Multinationals risk heftier tax hit in biggest overhaul for decades
- by Emilio Sims
- in Money
- — Oct 10, 2019
Public outrage has grown over the practice, which critics say deprives many nations of their fair share of tax revenue, since digital giants can often pay next to nothing in countries where they rake in huge earnings.
Multinationals like Google and Facebook can reduce their tax burdens by filing in low tax countries like Ireland.
France adopted its own national tax on digital companies this year, sparking USA threats of tariff on French wine and adding to global trade tensions.
The Paris-based Organisation for Economic Co-operation and Development is leading the negotiations to reach an accord next year.
While upper-middle income countries are expected to see some benefit, developing countries would see their tax base shrink by 3% under the suggested rules, unless employment is included as a factor determining the allocation of taxable profits.
A French Finance Ministry official said that the Washington meeting should give "the needed political steer in order to achieve an agreement on global taxation in 2020".

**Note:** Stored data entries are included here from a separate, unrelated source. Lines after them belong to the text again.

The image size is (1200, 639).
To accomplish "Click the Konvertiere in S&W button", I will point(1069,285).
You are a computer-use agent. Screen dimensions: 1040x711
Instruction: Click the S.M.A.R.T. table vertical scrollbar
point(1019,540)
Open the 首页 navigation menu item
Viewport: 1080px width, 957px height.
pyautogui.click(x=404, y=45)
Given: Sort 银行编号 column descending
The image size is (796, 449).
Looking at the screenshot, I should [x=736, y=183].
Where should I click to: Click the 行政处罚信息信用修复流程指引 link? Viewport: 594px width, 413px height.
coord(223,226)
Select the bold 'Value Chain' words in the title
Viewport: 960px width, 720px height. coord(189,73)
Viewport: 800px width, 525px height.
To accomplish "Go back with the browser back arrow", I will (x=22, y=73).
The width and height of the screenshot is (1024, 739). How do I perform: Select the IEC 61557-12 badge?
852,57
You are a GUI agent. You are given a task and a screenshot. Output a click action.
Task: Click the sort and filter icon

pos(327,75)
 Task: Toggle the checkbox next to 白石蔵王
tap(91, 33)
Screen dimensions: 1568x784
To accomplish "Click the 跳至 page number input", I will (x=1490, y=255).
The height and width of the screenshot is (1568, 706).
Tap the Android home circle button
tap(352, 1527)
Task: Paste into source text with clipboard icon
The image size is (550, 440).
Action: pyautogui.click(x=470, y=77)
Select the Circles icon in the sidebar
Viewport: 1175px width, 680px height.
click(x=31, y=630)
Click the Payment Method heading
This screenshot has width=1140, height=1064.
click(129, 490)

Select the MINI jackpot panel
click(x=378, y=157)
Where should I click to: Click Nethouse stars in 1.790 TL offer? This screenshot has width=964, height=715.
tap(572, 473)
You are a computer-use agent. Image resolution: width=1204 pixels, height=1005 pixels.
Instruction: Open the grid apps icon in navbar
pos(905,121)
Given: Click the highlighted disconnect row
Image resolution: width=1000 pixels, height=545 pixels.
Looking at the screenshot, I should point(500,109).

If all goes well an outline agreement to the countries that have signed up will be created in January 2020.
OECD Secretary-General Angel Gurría said: "We're making real progress to address the tax challenges arising from digitalisation of the economy, and to continue advancing toward a consensus-based solution to overhaul the rules-based worldwide tax system by 2020".
The proposal comes at a critical time as countries look to impose their own taxes on digital companies in the interim.
They would also have to have a "sustained and significant" interaction with customers in a country's market, regardless of whether they have a physical presence there or not.
The approach gathers common elements of three competing proposals from member countries, it said, describing its new effort as a "unified approach".
Surprisingly, tech companies aren't necessarily opposed to the looming changes.
Amazon, whose European headquarters is in Luxembourg, another low-tax jurisdiction, said called the OECD's latest proposal "an important step forward".
Next week finance ministers from the Group of 20 economic powers will discuss the plan at a meeting in Washington.
"Reaching broad worldwide agreement on changes to fundamental global tax principles is critical to limit the risk of double taxation and distortive unilateral measures", it said in a statement.
It said Wednesday that the new proposal would result in "little reallocation of taxing rights, and adds additional complexity and tax uncertainty to the system".